== The exercise ==
From the records below, pull out each line that contains the string "dimensions" and copy it unchanged.

(Target position records)
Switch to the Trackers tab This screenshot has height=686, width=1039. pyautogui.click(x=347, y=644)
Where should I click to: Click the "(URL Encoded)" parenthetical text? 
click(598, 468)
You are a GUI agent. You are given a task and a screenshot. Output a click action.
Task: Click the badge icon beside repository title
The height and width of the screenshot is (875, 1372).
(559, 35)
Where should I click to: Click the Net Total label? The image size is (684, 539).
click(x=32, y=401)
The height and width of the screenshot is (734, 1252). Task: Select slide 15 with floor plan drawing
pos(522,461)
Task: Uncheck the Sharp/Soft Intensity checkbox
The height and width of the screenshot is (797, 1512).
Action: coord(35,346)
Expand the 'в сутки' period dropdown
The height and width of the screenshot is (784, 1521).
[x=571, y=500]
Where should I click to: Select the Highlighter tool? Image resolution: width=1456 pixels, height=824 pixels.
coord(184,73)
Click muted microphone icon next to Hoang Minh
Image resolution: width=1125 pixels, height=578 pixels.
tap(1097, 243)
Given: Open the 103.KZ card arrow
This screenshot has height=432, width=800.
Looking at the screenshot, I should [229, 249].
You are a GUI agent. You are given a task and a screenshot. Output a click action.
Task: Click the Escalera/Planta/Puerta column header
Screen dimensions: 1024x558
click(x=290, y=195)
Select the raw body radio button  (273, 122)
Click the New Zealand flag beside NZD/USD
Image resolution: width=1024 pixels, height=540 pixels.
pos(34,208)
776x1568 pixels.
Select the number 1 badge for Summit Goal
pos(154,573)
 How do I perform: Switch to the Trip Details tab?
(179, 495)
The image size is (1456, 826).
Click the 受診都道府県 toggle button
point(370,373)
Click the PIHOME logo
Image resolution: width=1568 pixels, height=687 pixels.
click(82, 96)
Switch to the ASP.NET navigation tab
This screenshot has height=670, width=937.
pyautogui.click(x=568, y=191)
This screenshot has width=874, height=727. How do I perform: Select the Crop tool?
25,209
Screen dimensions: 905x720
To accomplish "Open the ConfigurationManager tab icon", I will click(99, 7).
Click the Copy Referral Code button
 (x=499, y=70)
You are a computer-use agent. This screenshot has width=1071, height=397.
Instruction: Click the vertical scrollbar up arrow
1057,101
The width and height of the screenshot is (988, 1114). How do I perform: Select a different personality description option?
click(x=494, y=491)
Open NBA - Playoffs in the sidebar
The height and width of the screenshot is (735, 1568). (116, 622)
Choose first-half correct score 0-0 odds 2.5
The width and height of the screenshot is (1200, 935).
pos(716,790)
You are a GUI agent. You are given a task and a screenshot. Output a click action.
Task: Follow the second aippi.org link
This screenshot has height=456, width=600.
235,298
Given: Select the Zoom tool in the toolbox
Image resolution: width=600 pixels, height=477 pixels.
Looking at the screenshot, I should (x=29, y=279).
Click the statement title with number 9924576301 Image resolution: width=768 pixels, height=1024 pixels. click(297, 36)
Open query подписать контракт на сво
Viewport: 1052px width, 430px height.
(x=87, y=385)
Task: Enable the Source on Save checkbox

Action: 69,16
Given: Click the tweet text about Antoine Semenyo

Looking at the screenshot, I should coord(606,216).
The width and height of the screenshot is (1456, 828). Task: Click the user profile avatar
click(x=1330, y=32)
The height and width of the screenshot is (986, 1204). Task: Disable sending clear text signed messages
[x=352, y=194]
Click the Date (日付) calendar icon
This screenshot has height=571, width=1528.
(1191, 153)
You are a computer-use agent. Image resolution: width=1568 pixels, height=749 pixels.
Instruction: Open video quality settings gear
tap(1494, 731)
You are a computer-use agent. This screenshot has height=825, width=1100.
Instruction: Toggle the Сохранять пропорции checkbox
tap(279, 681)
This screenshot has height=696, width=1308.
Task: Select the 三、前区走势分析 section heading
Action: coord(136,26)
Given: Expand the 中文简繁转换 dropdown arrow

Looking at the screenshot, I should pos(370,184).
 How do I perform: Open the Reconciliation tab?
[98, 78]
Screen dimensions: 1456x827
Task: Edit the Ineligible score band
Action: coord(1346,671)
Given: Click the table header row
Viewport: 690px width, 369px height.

== Result ==
Screen dimensions: 1024x558
Screen dimensions: 905x720
Screen dimensions: 1456x827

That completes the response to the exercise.